Nyeri Berkepanjangan Setelah Serangan Jantung Bisa Sama Berbahayanya dengan Merokok

Rasa sakit yang berkelanjutan satu tahun setelah serangan jantung bisa sama berbahayanya dengan merokok atau menderita diabetes, menurut sebuah studi besar baru dari Swedia.
Para peneliti menemukan bahwa pasien dengan nyeri persisten menghadapi risiko kematian dini yang jauh lebih tinggi —terlepas dari lokasi nyeri tersebut di tubuh.
Studi yang dipimpin oleh para peneliti dari Universitas Dalarna, Region Dalarna, Karolinska Institutet, dan Universitas Uppsala ini mengamati 98.400 orang yang pernah mengalami serangan jantung.
Data berasal dari daftar kualitas nasional SWEDEHEART, dan pasien dipantau hingga 16 tahun.
Hasilnya mengejutkan: mereka yang mengalami nyeri hebat satu tahun setelah serangan jantung memiliki risiko kematian hingga 70% lebih tinggi selama periode tindak lanjut dibandingkan dengan pasien yang tidak melaporkan nyeri.
Peningkatan risiko ini serupa dengan ancaman kesehatan jantung yang umum diketahui seperti merokok dan tekanan darah tinggi.
Yang penting, risiko ini berlaku bahkan bagi orang yang tidak memiliki masalah kesehatan lain.
"Kami menunjukkan bahwa bahkan pasien yang lebih muda, dengan berat badan normal tanpa gejala lain yang melaporkan nyeri, memiliki risiko kematian yang lebih tinggi," kata Profesor Johan Ärnlöv dari Universitas Dalarna dan Institut Karolinska.
"Hal ini juga berlaku bagi mereka yang tidak mengalami nyeri dada, yang menunjukkan bahwa nyeri persisten—di mana pun di tubuh—merupakan risiko yang sering diabaikan dalam perawatan jantung."
Para peneliti menekankan bahwa nyeri tidak harus berada di dada untuk menjadi berbahaya.
Baik di punggung, sendi, atau di tempat lain, nyeri jangka panjang tampaknya terkait dengan tingkat kelangsungan hidup yang lebih buruk setelah serangan jantung.
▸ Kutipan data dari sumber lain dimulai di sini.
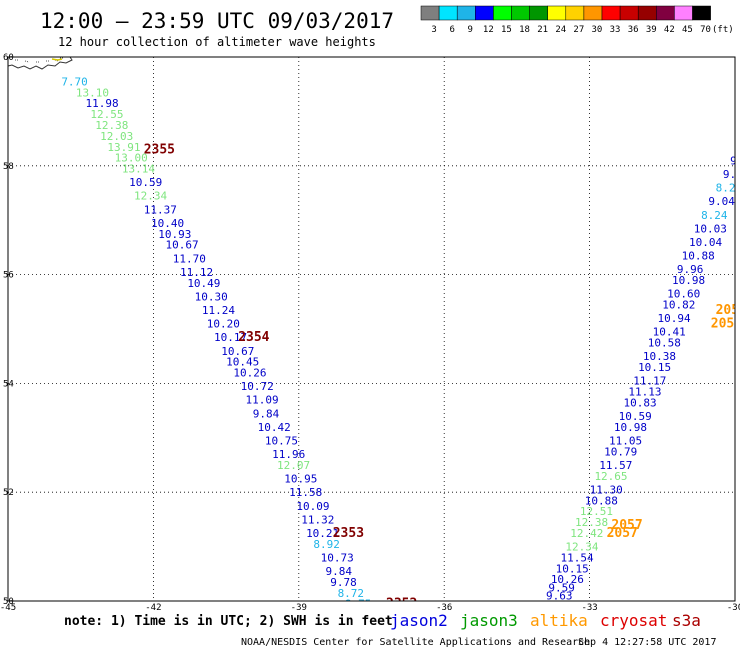 The width and height of the screenshot is (740, 650). What do you see at coordinates (348, 534) in the screenshot?
I see `pass-time-label: 2353` at bounding box center [348, 534].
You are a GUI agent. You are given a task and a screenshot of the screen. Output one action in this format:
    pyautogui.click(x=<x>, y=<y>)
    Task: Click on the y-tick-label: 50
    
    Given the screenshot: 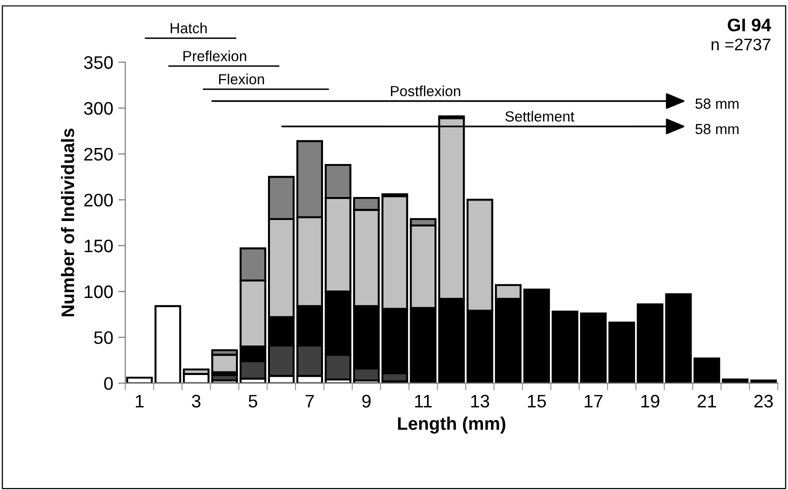 What is the action you would take?
    pyautogui.click(x=104, y=338)
    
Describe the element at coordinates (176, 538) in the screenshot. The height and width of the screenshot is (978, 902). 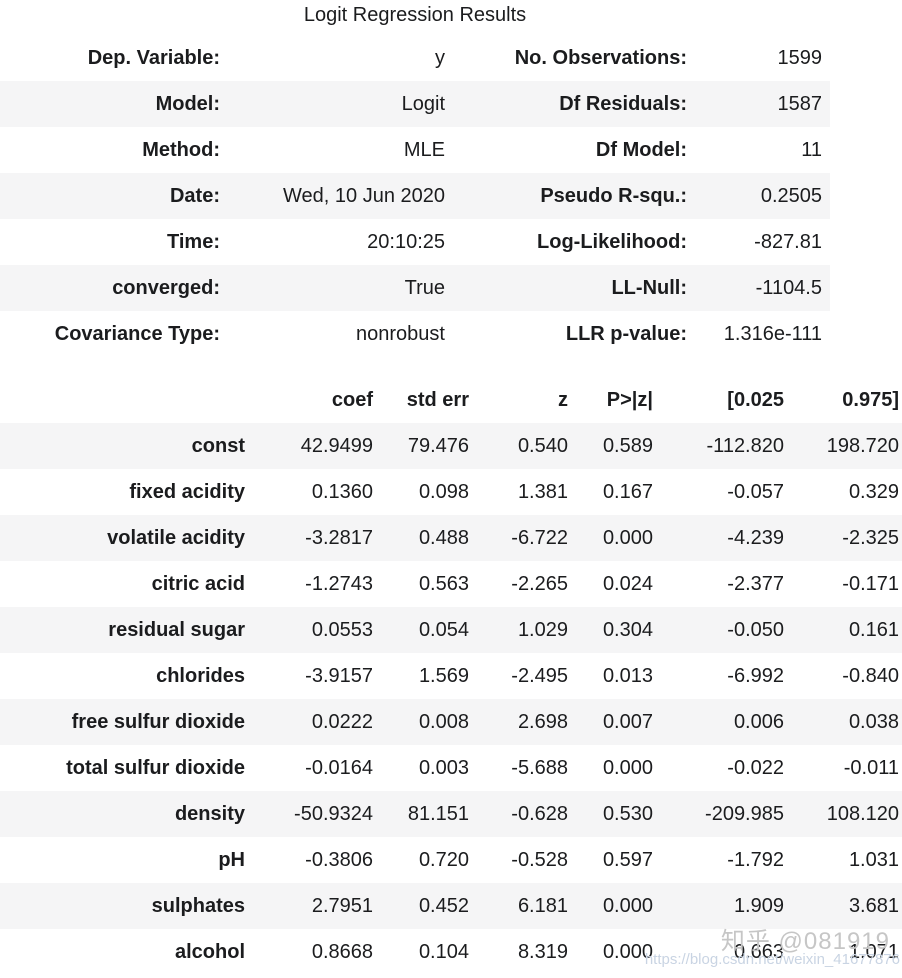
I see `row-label: volatile acidity` at that location.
Hal ini menantang gagasan bahwa hanya nyeri dada yang signifikan dalam tindak lanjut penyakit jantung.
Nyeri persisten setelah serangan jantung bukanlah hal yang jarang terjadi. Dalam studi ini, 43% peserta melaporkan nyeri ringan hingga berat setahun kemudian.
Meskipun demikian, nyeri kronis sering diremehkan dalam diskusi kesehatan jantung.
Sejak 2019, Organisasi Kesehatan Dunia (WHO) telah mengakui nyeri kronis sebagai penyakit tersendiri.
Para peneliti percaya bahwa nyeri kronis juga harus diperlakukan sebagai faktor risiko independen untuk kematian dini, terutama pada orang yang pernah mengalami serangan jantung.
“Kita perlu lebih tegas mengakui nyeri kronis sebagai faktor risiko kematian dini, bukan sekadar gejala,” kata rekan penulis studi Lars Berglund, profesor tambahan di Universitas Dalarna dan berafiliasi dengan Universitas Uppsala.
Penelitian ini dikembangkan berdasarkan studi sebelumnya dari tahun 2023, yang mengamati 18.000 pasien selama delapan tahun.
Dengan menggunakan kumpulan data yang lima kali lebih besar dan melacak orang hingga dua kali lebih lama, temuan baru ini memberikan bukti yang lebih kuat tentang hubungan antara nyeri persisten dan kematian dini pada penyintas serangan jantung.
Studi selengkapnya dipublikasikan di jurnal IJC Heart & Vasculature.